He hit me one too many times, and, being my father’s daughter, I ran to tell. My father was tired, probably from the noise and from work. He was short and exasperated in his reply.

“Hit him back.”

I remember seeing the expression on my fathers face. He couldn’t understand why I had not thought of this myself.

I am the oldest child in my family, and, for many years I’ve wondered why I let my brother carry on as he did. Even at that young age I had the authority to stop him. More than that, I was physically able to stop him, but I didn’t. It wasn’t until my father said to hit him back, that it occurred to me that I could.

That moment was the beginning of a change in the way I saw myself as a woman. Empowerment and equality are not concepts that easily occur to a seven year old, but in that moment, I experienced both. I was not weaker, I was not ‘just a girl’, I was equal to the one who was hitting me. I was equal enough to hit him back.
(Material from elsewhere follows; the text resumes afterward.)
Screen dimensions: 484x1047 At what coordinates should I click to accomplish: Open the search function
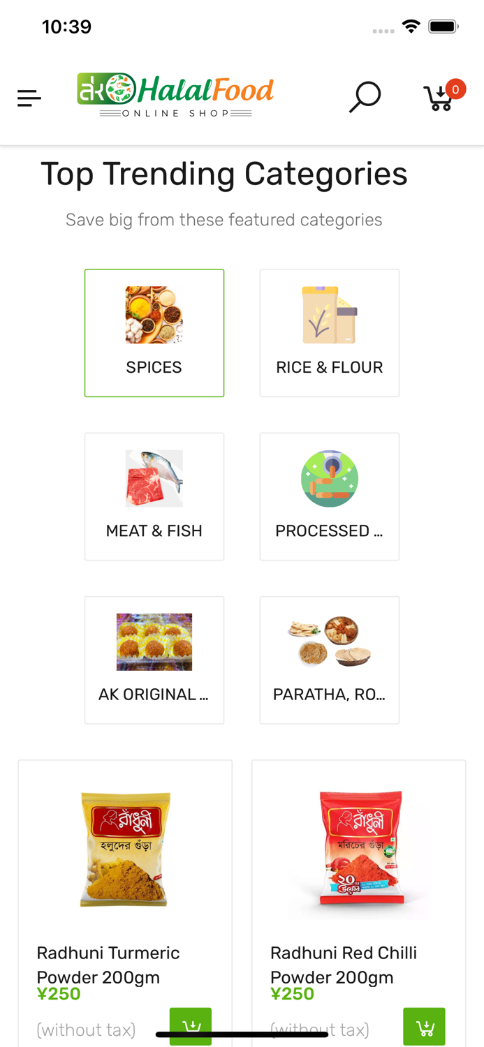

Empowerment for women should not start when they are adults. It is too late then to undo a lifetime of being made to think that one is weaker in mind and body. To try to undo the work of well meaning but misguided parenting, and social and cultural indoctrination when girls have become women and boys have become men has little effect on present and future generations. Men and women will continue to live as their parents did. They will raise their children the same way they were raised. As adults they seek the security and common identity that are provided by their parents traditions.

Empowerment for women begins when they are girls. Before women are distinguishable from men. Before either knows that they are different from the other.

One comment to “Equal enough to hit back”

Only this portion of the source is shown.